# Supplied text
◆ ◆ ◆

The purpose of this study is to analyze and compare Islamic commercial banks and Islamic banking units with the stochastic frontier analysis (SFA) method during 2014-2018. The data in research using Islamic commercial banks and Islamic banking units. There are 10 Islamic commercial banks and 5 Islamic banking units that meet the criteria of purposive sampling. The calculation of efficiency level using the SFA method with the function of production shows that Islamic commercial banks and Islamic banking units always experience an increase in efficiency every year with the average level of efficiency of Islamic commercial banks being 0.43994, while the average rate of efficiency of Islamic banking units is slightly higher at 0.47654. This shows that Islamic banking units are slightly more optimal in generating total financing in the period 2010-2014. The test results using Independent Sample T-Test can be concluded that there is no difference in the efficiency value between Islamic commercial banks and Islamic banking units. Operating costs are not significant and have a positive effect on the total financing; total assets have a significant effect and a positive impact on total financing; labor costs are not significant and have a negative effect on total financing.

◆ ◆ ◆

# Data to examine
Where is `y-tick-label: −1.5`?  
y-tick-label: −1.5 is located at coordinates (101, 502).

◆ ◆ ◆

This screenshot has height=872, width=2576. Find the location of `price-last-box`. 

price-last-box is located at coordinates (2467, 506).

◆ ◆ ◆

# What to work on
How many Islamic commercial banks met the purposive sampling criteria in the Islamic banking text? Rely only on the Islamic banking text, not the material.

# Output below
Ten Islamic commercial banks met the purposive sampling criteria.